Giovanni Battista Castiglione (1516–1598) was the Italian tutor of Princess (later Queen) Elizabeth I. It is speculated that he taught Prince (later King) Edward VI.  A humanist reformer, he was imprisoned in the Tower of London in 1556 by Elizabeth's sister, Mary I.  Suspected of sedition, he was tortured so severely that he was left permanently lame.  Later, he carried Elizabeth's letters when she herself was imprisoned in the Tower.
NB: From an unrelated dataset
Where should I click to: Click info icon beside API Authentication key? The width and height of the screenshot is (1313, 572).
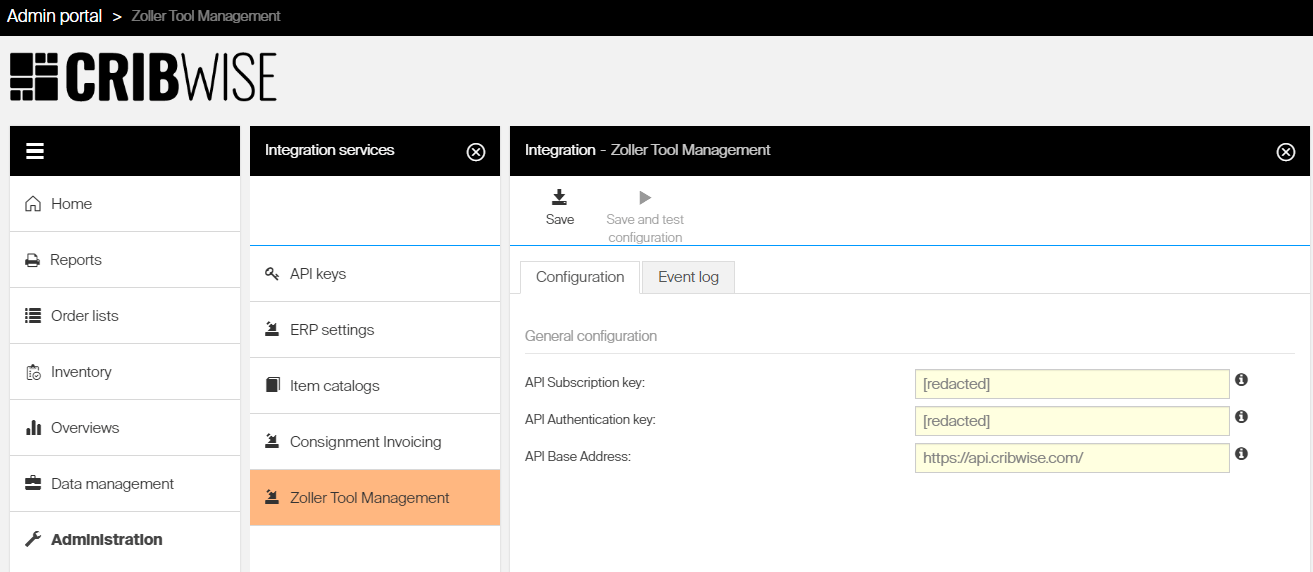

Castiglione was born in Gassino, near Torino, in Piedmont, son of Captain Piero Castiglione, of Mantua; he served in the Army of Charles V, Holy Roman Emperor, at Landrecies and Boulogne. He was appointed to young Elizabeth's Court as Master of the Italian Tongue in November 1544, and when Elizabeth became Queen he was made Groom of her Privy Chamber, which post he held until shortly before his death. He was granted by her the Manor of Benham Valence, in Berkshire and he was buried in the nearby church of St Mary, Speen. He married, in London in 1558, Margaret Allen, widow of Lazarus Allen and the illegitimate daughter of expatriate Florentine Merchant Bartolomeo Compagni (1503–1561), and they had a large family.  One son, Sir Francis Castilion (1561-1638) became a pensioner of James I and a Member of Parliament for Great Bedwyn.  Another son, Captain Peter Castillion, was a professional soldier who settled in Ireland and married Thomasine Peyton, daughter of Sir Christopher Peyton, Auditor-General of Ireland.